DVD REVIEW: THE MAZE RUNNER / CERT: 12 / DIRECTOR: WES BALL / SCREENPLAY: NOAH OPPENHEIM, GRANT PIERCE MYERS, T. S. NOWLIN / STARRING: DYLAN O’BRIEN, KAYA SCODELARIO, THOMAS BRODIE-SANGSTER, WILL POULTER, PATRICIA CLARKSON / RELEASE DATE: FEBRUARY 9TH
The young adult novel book-to-movie hit ratio is probably somewhere around the 50% rate at the moment. Pop culture phenomena like the Twilight saga and The Hunger Games are counterbalanced by howlers like Vampire Academy and The Mortal Instruments, potential franchises crushed by audience apathy (and the fact that, let’s be honest, they were just no damned good). The Maze Runner, based on James Dashner’s 2009 novel, arrives to put a much-needed tick in the credit column; although it creaks and groans under the weight of a hundred similar vaguely post-apoc young adult dramas that have preceded it, and it’s sometimes too eager to please its teen audience by giving them what they know and expect, The Maze Runner is a brisk, no-nonsense adventure full of smouldering young people in deadly danger, a deep and dark conspiracy and, for a change, some nasty monsters.

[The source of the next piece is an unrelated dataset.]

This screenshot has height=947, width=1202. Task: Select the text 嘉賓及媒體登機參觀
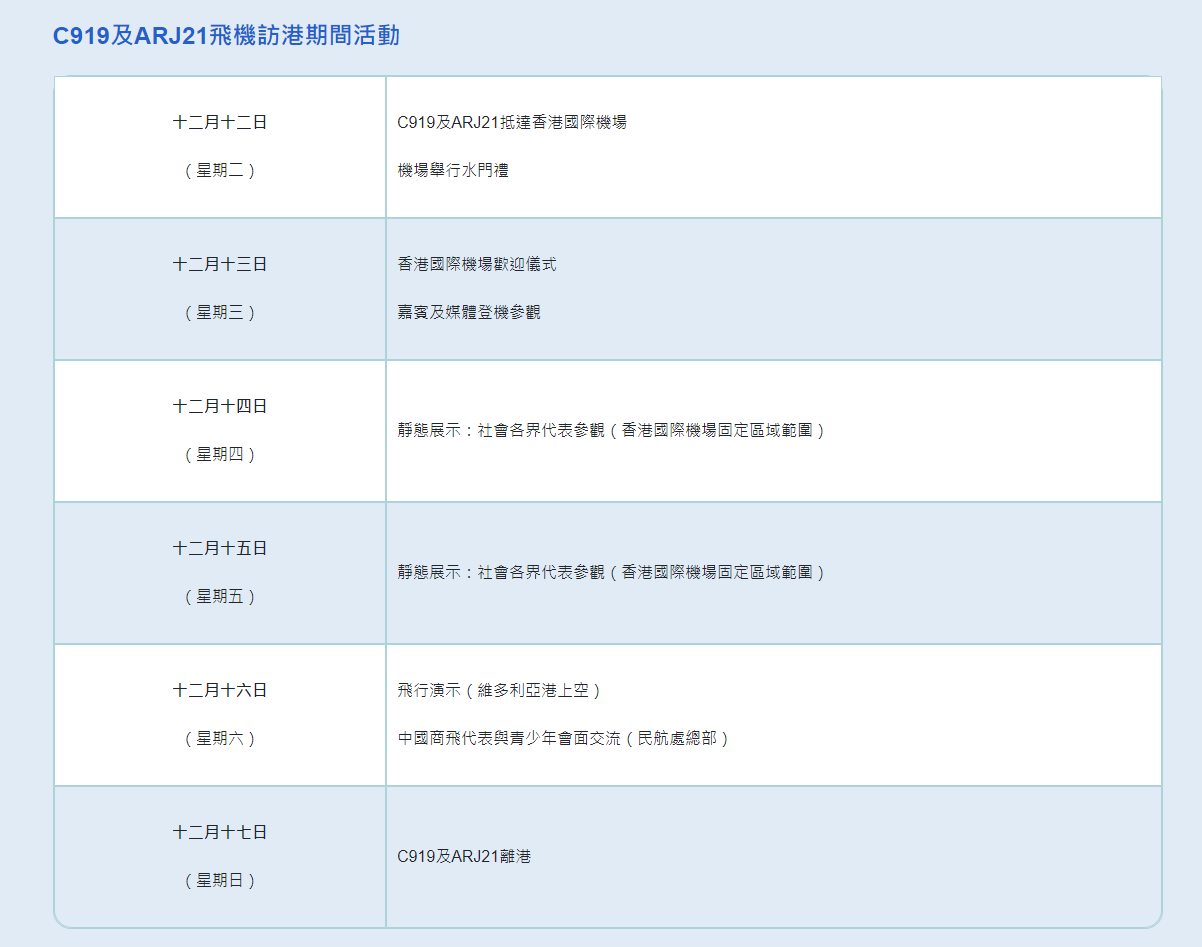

Amnesiac youth Thomas (O’Brien; dark, brooding) finds himself in a sunny grassland area known as the Glade, occupied entirely by buff teenage boys (oo-er) who have been arriving, along with supplies, at the rate of one a month for three years. They’ve fashioned a primitive (but quite comfy-looking) society and occasionally they explore the huge, towering maze which encloses them in the vague hope of finding a way out of their predicament. But the maze is infested with strange and lethal poisonous creatures and when Thomas himself becomes a ‘maze runner’ (hence the title) and the first female arrives amongst the group, it seems that the secrets of the maze and its grisly inhabitants are about to be revealed.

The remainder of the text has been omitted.